TASK DIRECTIONS
Extract every line of the material below that contains the word "Settings".

MATERIAL SUPPLIED
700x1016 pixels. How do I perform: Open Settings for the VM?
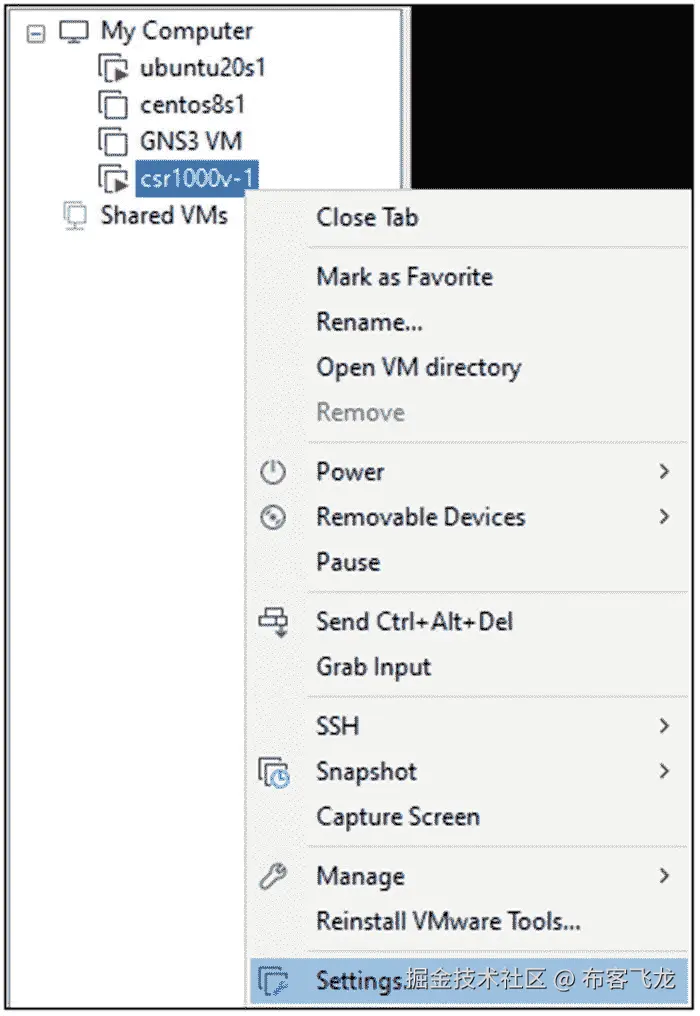tap(359, 980)
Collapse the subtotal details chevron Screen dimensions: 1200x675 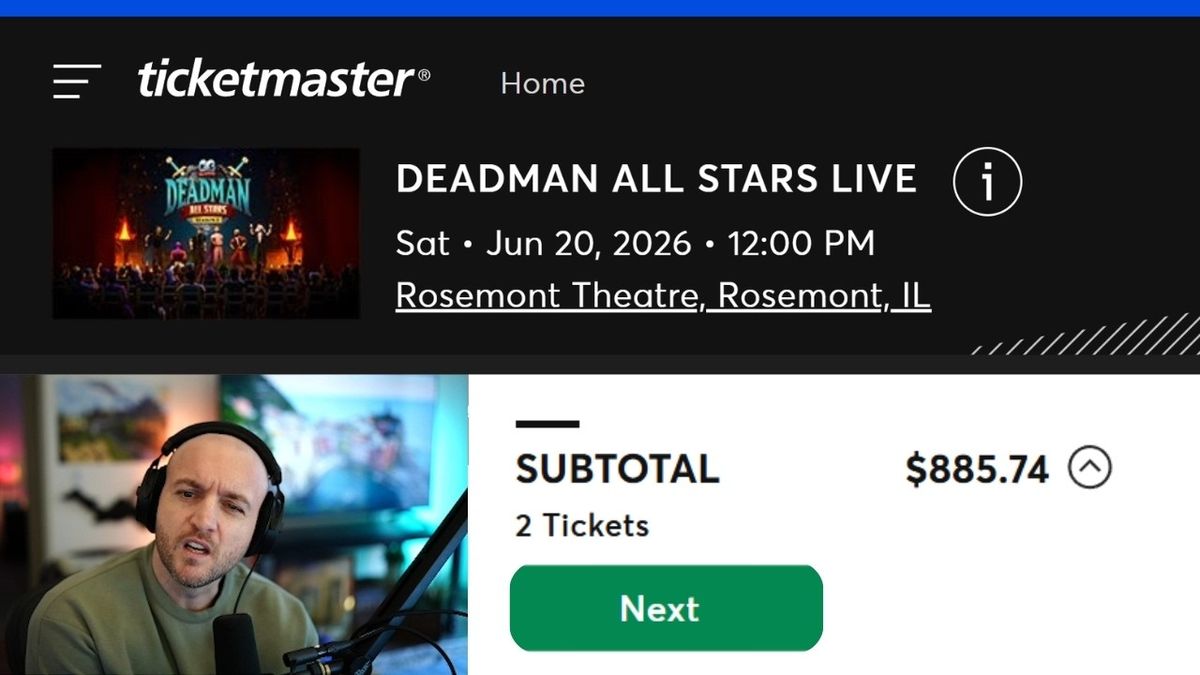(1089, 467)
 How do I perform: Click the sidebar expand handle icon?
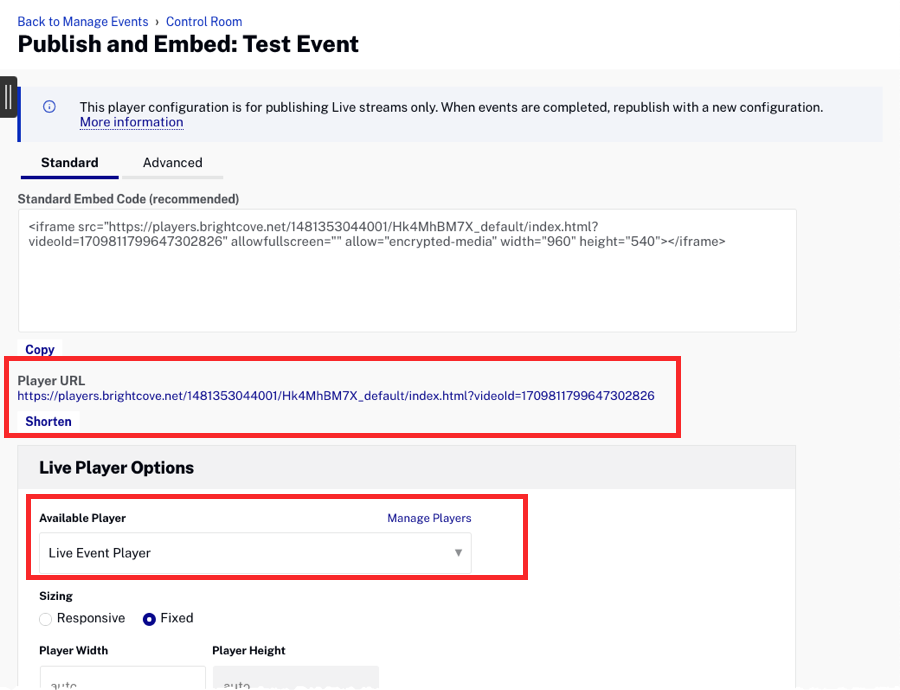point(8,97)
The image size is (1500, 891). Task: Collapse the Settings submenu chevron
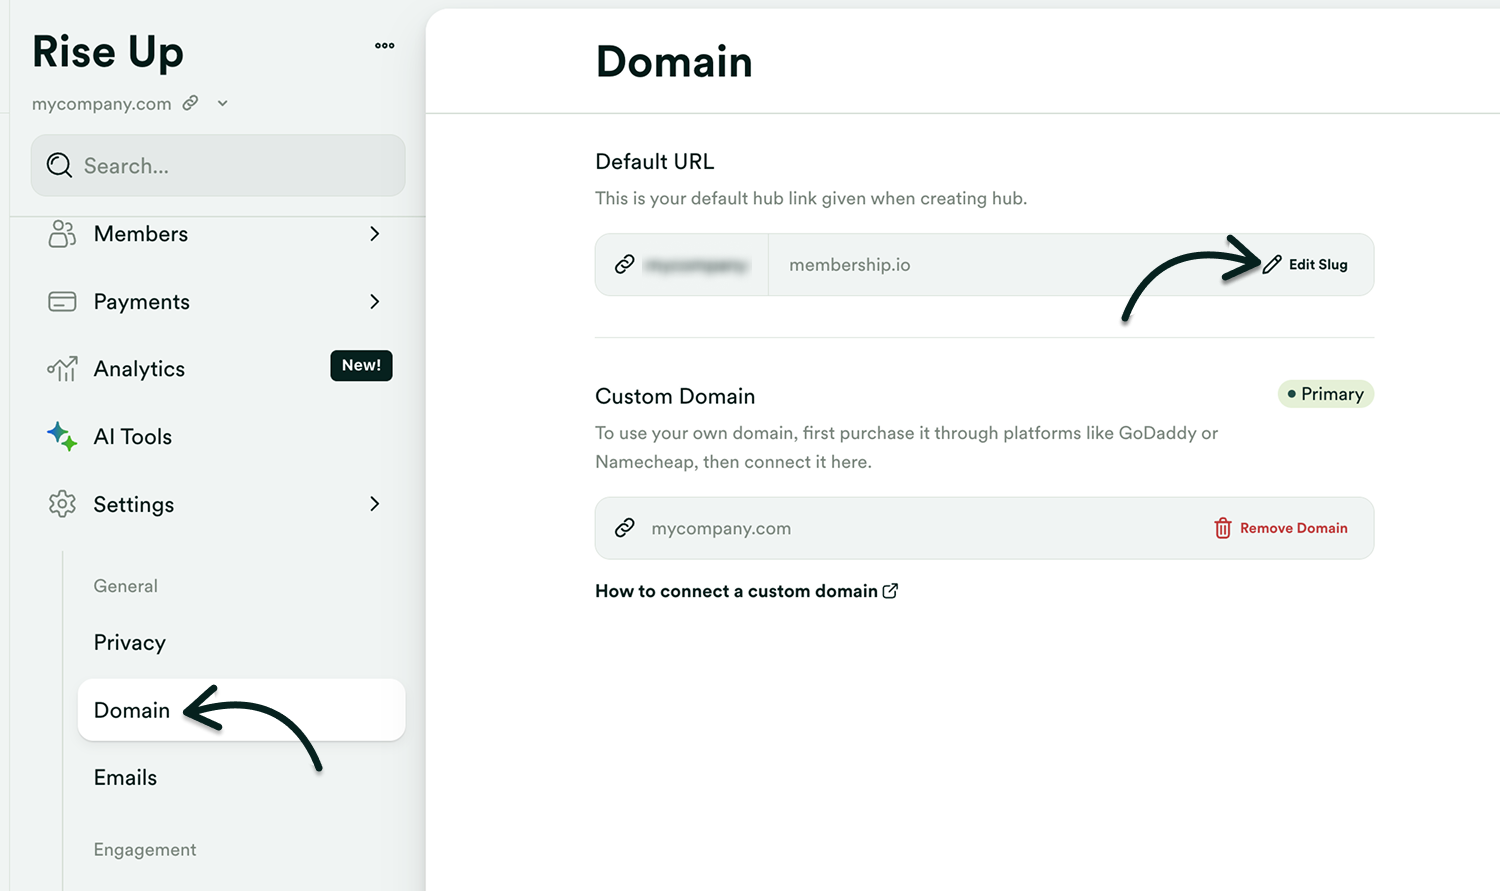tap(375, 504)
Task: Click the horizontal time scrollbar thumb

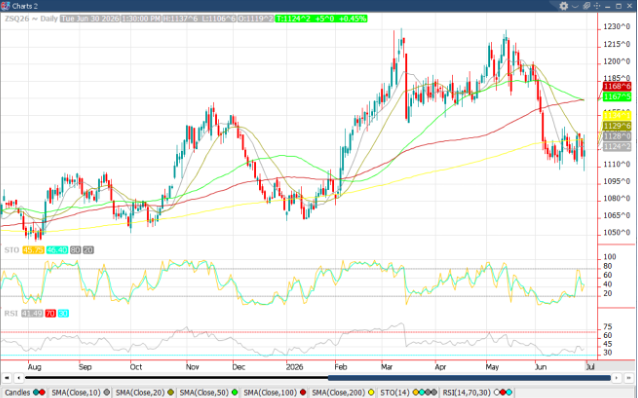Action: [469, 378]

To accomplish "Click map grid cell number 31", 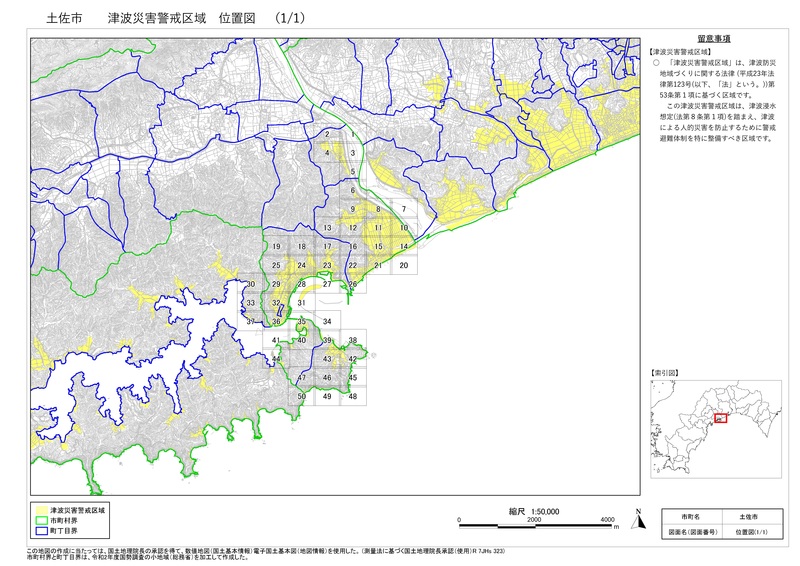I will [301, 302].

ANSWER TO THIS EXERCISE
700x1016 pixels. How do I perform: Open Settings for the VM?
The image size is (1500, 891). Task: Collapse the Settings submenu chevron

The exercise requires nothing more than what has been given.